**Prompt**
Search the data for the word "element" and copy each line that has it.

Top of Exercise inputs

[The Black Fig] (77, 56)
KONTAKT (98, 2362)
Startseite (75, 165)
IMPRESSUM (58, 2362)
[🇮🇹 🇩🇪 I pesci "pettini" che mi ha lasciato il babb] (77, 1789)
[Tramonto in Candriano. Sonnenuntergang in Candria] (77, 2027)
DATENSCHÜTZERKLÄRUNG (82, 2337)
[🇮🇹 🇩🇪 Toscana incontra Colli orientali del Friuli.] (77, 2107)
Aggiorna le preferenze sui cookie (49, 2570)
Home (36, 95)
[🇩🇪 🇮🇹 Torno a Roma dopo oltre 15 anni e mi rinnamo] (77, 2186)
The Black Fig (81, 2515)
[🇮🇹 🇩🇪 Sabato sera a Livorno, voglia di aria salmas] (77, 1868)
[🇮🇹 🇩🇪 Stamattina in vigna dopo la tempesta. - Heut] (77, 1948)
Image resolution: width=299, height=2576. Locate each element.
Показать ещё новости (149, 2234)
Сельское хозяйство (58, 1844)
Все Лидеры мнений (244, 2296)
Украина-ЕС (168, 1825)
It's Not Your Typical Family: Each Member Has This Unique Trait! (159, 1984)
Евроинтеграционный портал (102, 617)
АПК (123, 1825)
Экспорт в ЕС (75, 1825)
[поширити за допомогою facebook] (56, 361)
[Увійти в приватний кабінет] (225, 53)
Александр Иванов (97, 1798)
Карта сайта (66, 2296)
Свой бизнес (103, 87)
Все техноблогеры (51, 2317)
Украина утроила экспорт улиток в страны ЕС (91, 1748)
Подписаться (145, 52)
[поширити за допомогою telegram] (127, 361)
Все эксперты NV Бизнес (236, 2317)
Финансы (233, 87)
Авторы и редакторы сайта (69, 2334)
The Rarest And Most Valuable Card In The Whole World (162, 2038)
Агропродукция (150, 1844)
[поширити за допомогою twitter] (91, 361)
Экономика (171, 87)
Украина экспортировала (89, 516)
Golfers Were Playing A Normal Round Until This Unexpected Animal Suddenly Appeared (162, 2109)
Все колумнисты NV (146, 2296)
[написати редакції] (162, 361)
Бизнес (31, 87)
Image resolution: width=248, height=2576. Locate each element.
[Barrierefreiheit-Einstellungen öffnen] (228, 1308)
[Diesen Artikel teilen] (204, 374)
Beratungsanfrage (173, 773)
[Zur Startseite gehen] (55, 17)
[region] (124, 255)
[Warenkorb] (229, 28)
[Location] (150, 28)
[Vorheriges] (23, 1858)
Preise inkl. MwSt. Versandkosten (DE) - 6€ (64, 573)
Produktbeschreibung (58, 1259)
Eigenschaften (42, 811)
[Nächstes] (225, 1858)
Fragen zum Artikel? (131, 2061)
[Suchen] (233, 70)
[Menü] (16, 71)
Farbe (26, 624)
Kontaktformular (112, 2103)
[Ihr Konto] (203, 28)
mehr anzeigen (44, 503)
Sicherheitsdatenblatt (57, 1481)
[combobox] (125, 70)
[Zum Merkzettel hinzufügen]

Bottom of Exercise inputs

**Output below**
Image resolution: width=299, height=2576. Locate each element.
Image resolution: width=248, height=2576. Locate each element.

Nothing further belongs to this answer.